Yatin Suleha    •    Rabu, 05 Oct 2016 13:27 WIB
pendidikan anak
Pola Pendidikan Anak Harus Diperbaharui
Jangan sampai anak menemukan orangtua mereka menerangkan sesuatu yang membohongi mereka, karena hal itu bisa menghilangkan kepercayaan anak. (Foto: Sciencedaily)

Metrotvnews.com, Jakarta: Masihkah Anda ingat dengan himbauan orangtua kita yang dulu, seperti "Lekas masuk ke rumah saat azan Magrib, jika tidak maka akan diculik setan." Ternyata himbauan seperti ini sudah tidak bisa lagi diterapkan pada anak zaman sekarang. 

Dalam jurnal Hand Therapy, Elizabeth Fain, salah seorang peneliti dari kota bagian Winston-Salem juga menyebutkan, bahwa generasi saat ini disebut dengan generasi millennial, dimana telah ada pergeseran pola kerja serta kebiasaan dalam masyarakat yang ikut memengaruhi nilai di masyarakat. "Kita sudah tidak terlalu berkutat dengan pertanian melainkan teknologi," tegas Fain.

Untuk itu, pola pendidikan anak zaman sekarang ini pun harus ikut berubah. "Generasi sekarang jelas berbeda dengan generasi zaman dahulu," jelas Indra Charismiadji, seorang Professional Development for educators dari 21st Century Learning Expert.

(Baca juga: Ahok: Pendidikan Kita Enggak Kalah dengan Yogya)
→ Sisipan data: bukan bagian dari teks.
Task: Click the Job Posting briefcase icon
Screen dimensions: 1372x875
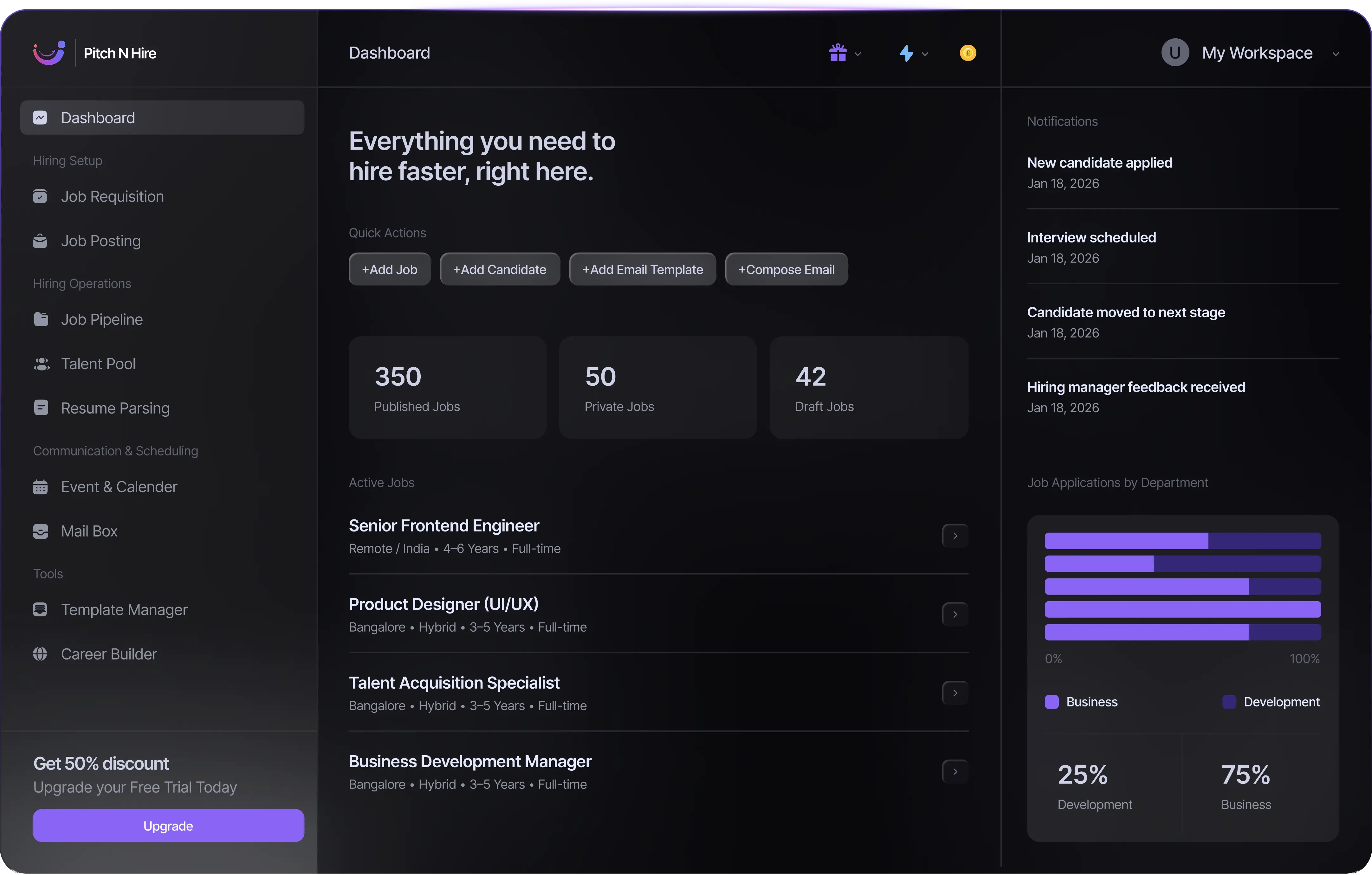Action: 41,241
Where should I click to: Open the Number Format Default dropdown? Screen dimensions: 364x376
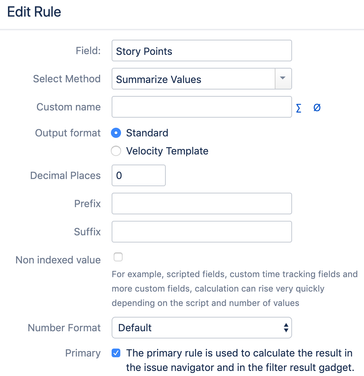pos(202,328)
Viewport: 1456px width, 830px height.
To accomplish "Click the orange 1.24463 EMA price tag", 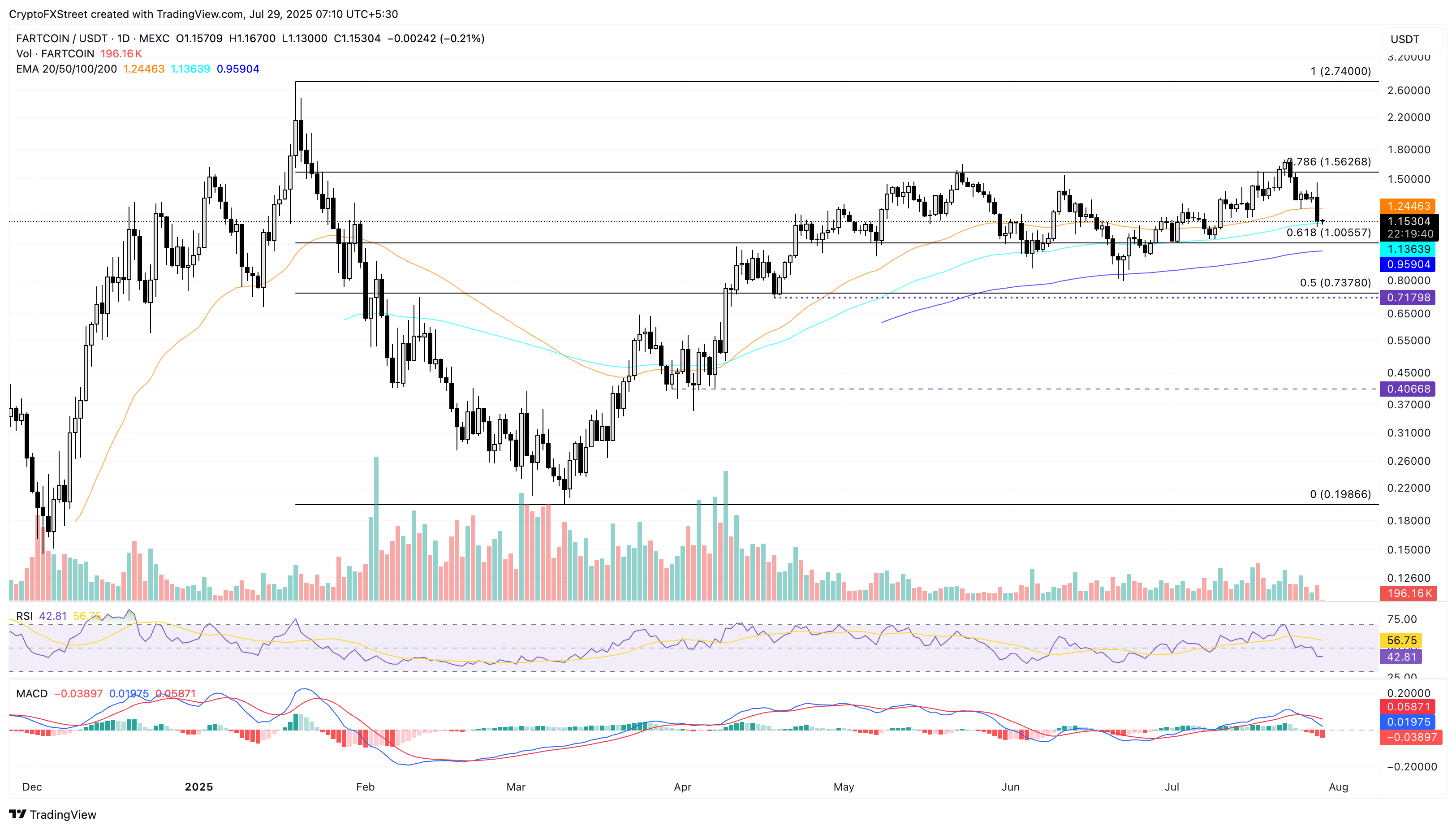I will click(1408, 206).
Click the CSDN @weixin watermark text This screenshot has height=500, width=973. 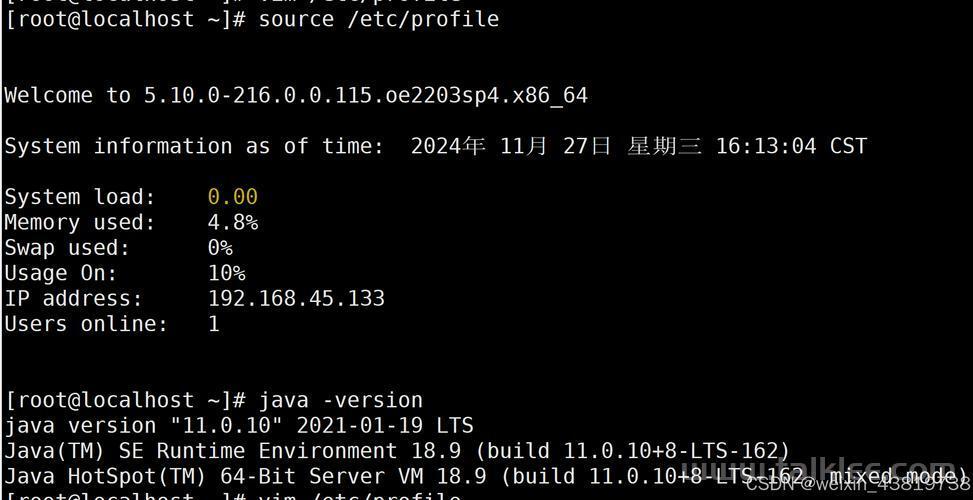pos(857,484)
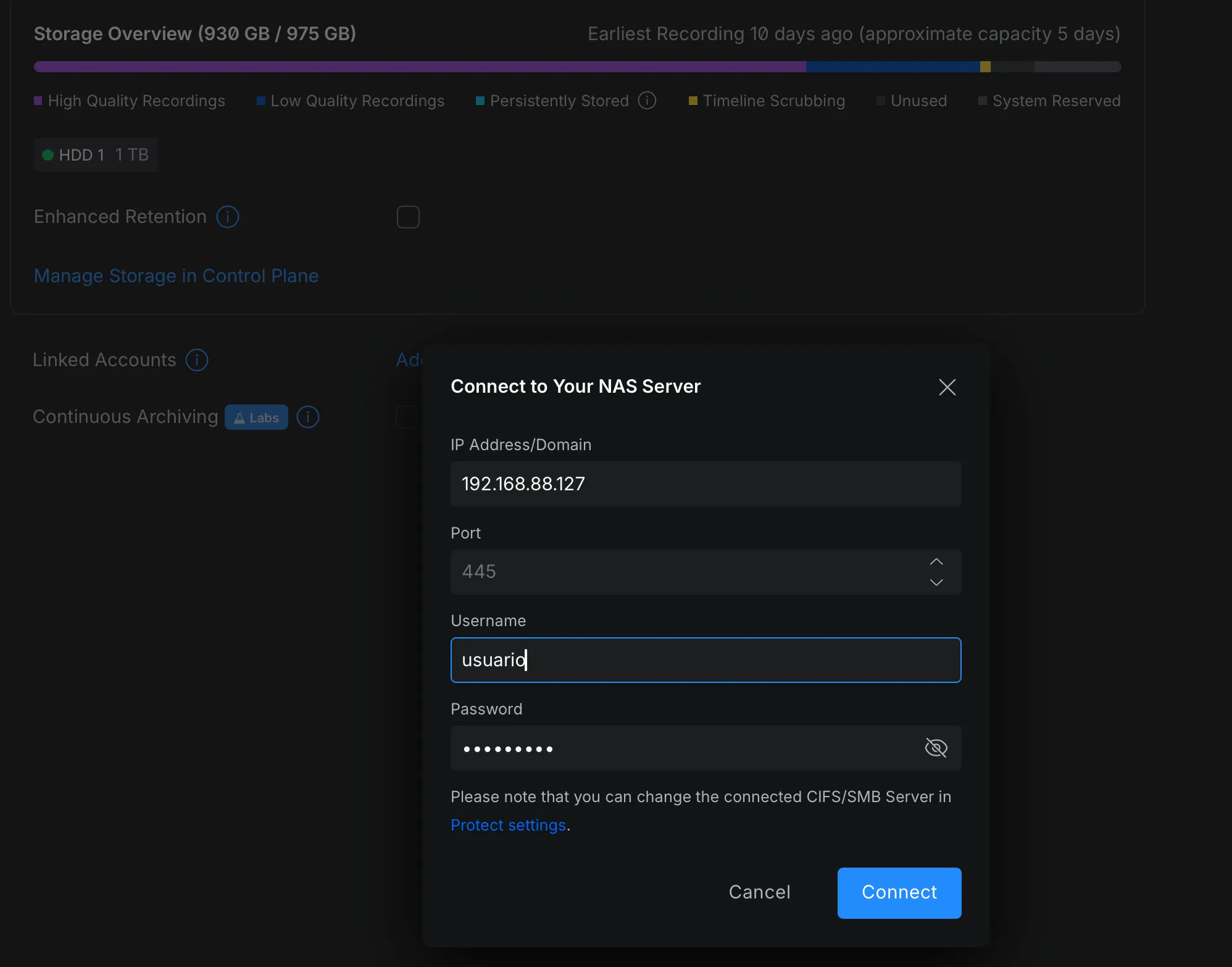Screen dimensions: 1232x967
Task: Open Manage Storage in Control Plane link
Action: (176, 275)
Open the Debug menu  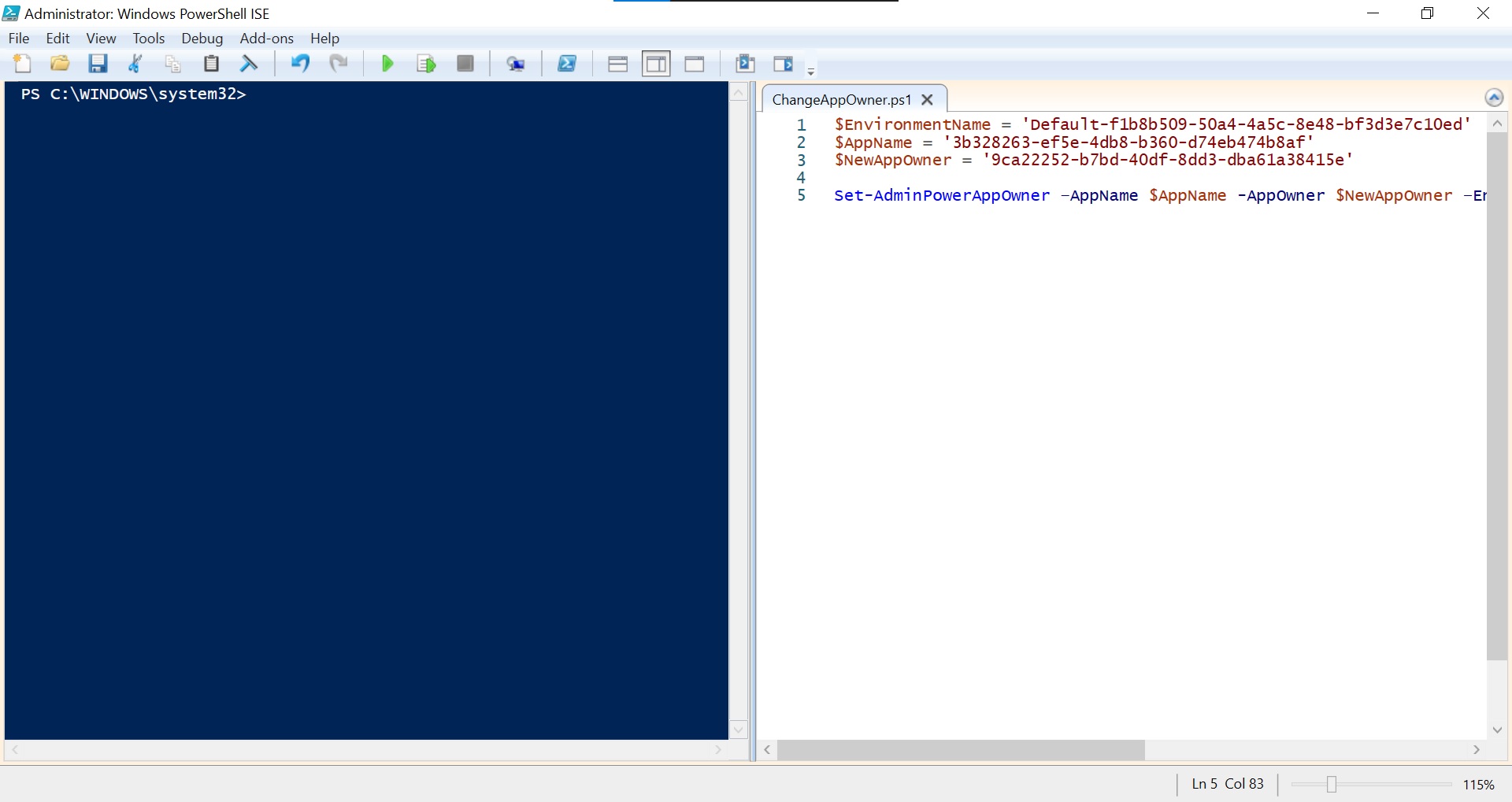click(x=202, y=38)
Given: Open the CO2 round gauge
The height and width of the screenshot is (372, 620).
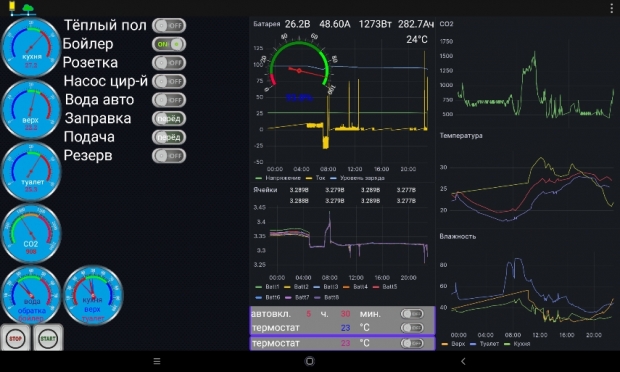Looking at the screenshot, I should pos(31,234).
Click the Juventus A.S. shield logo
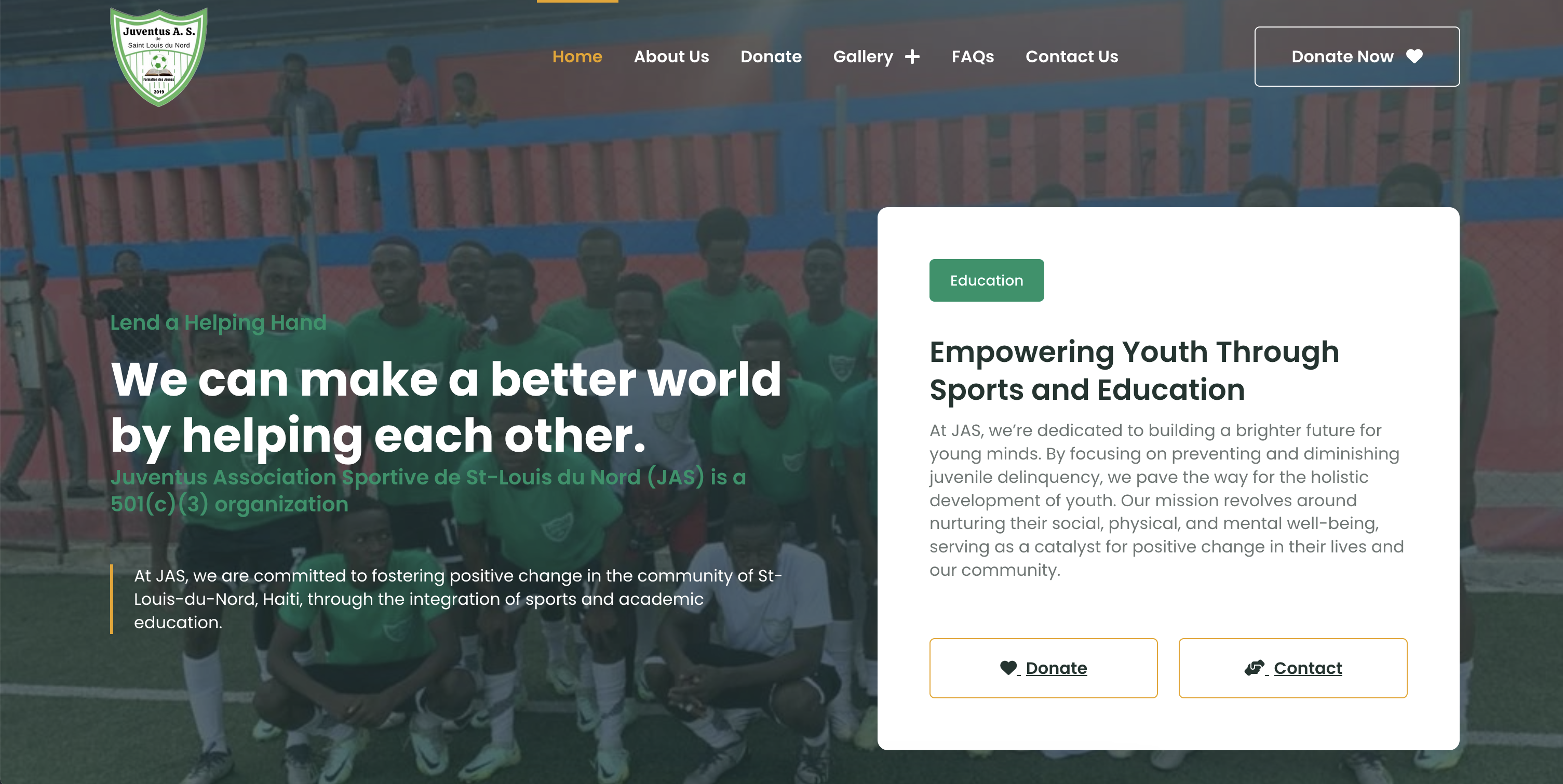 [x=158, y=57]
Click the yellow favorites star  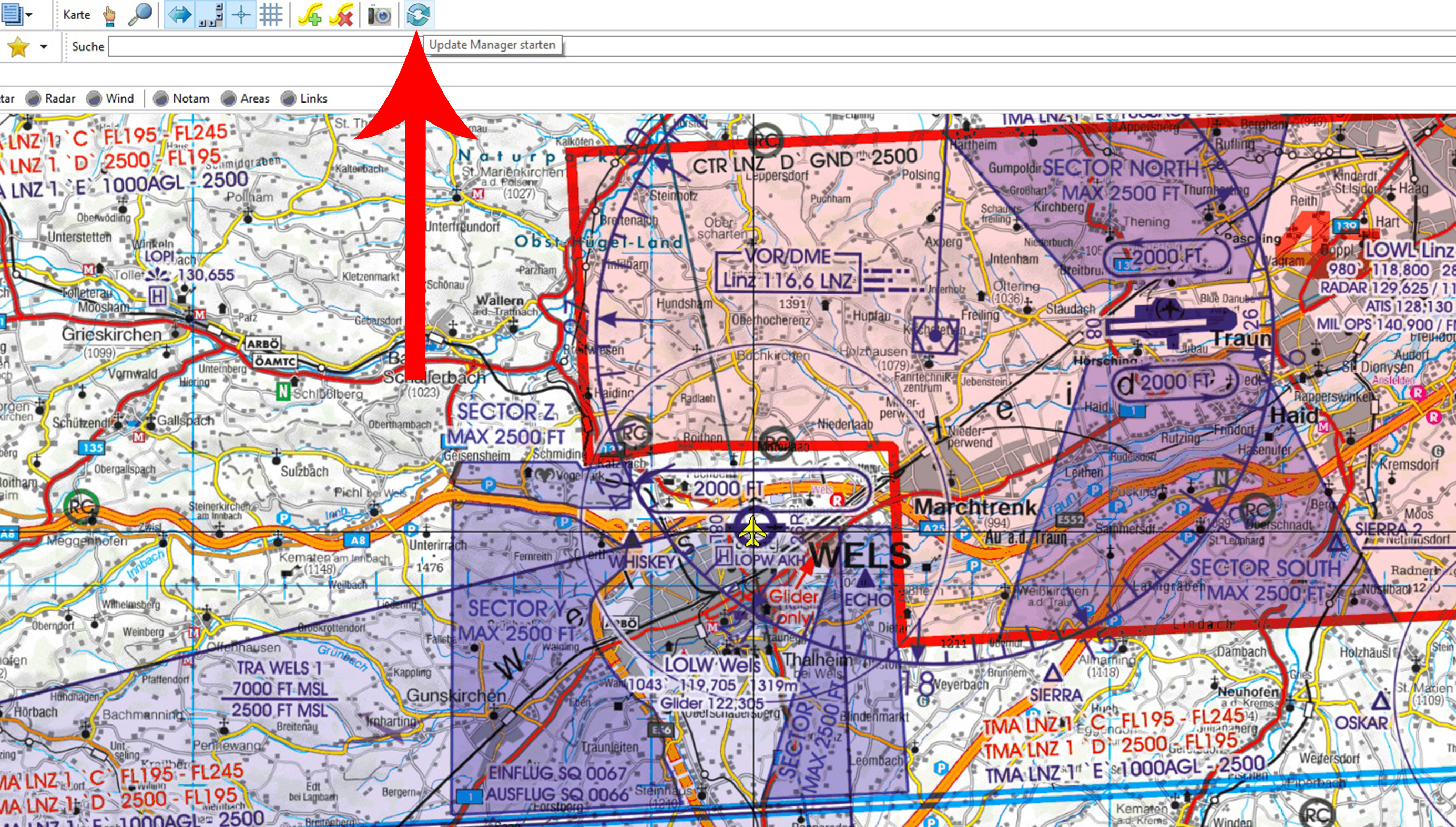click(18, 47)
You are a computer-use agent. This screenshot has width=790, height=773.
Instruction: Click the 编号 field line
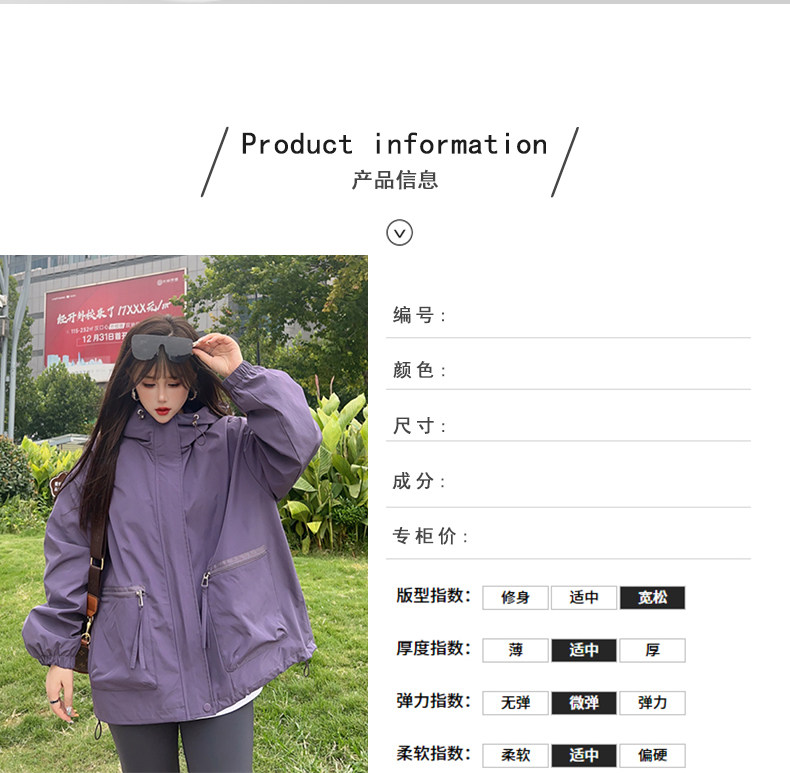[x=568, y=316]
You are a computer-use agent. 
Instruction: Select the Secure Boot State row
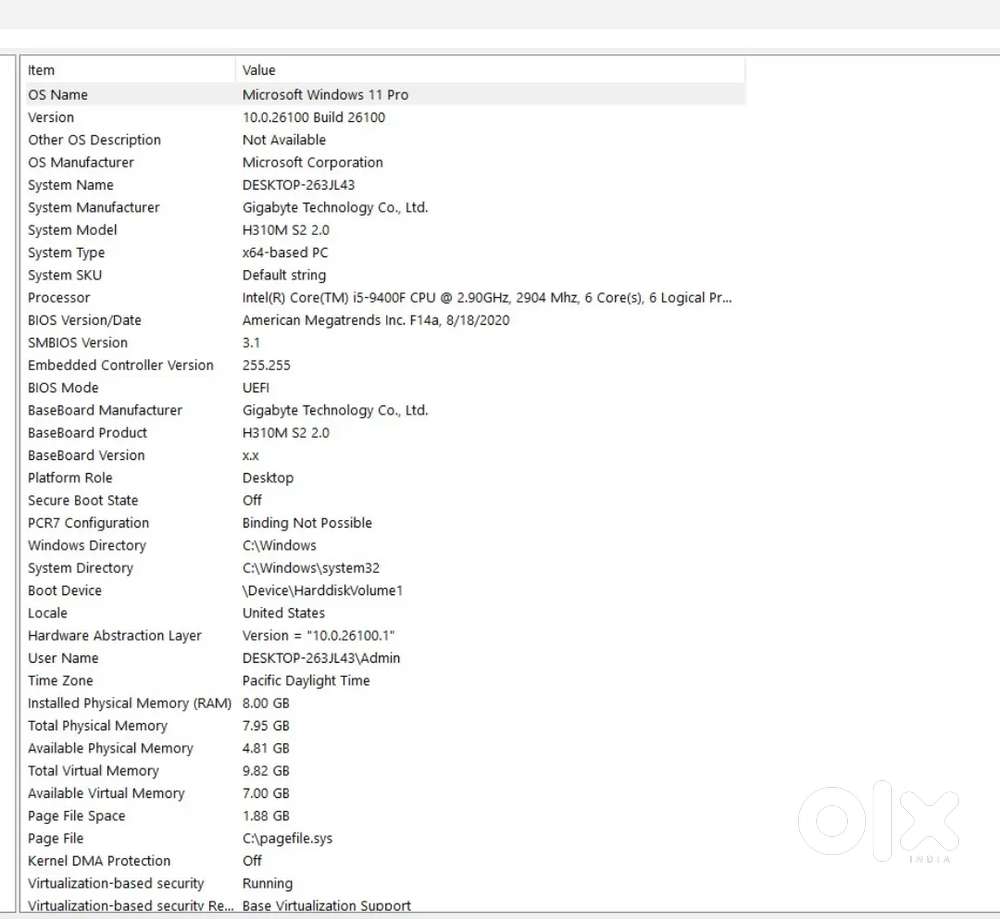tap(83, 500)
Indra menjelaskan bahwa, pola pergaulan dan pola kehidupan sudah berubah daripada zaman dulu. Sehingga pola pendidikannya pun juga harus berbeda dengan zaman kita dulu. "Pola pendidikan kita sudah tidak bisa lagi dengan model 'sarung', yaitu satu ukuran untuk semua orang," tukas Indra. Menurutnya, pola pendidikan anak yang banyak ditakut-takuti pun harus dirubah. 

Indra menegaskan bahwa poinnya adalah, "Pola pendidikan harus berubah, yaitu harus disesuaikan dengan kondisi anak zaman sekarang. Para pendidik juga harus meng-upgrade, tentang bagaimana pola pendidikan di abad 21, dunia yang serba digital ini," ungkap laki-laki yang juga membantu menjadi konsultan di beberapa lembaga pemerintahan ini.

Ia menerangkan lagi, bahwa ada nilai yang masih harus tidak bergeser yaitu nilai kepercayaan dan penghormartan terhadap orangtua serta guru. 

"Jangan sampai anak menemukan orangtua mereka menerangkan sesuatu yang membohongi mereka, karena hal itu bisa menghilangkan trust atau kepercayaan mereka pada orangtua."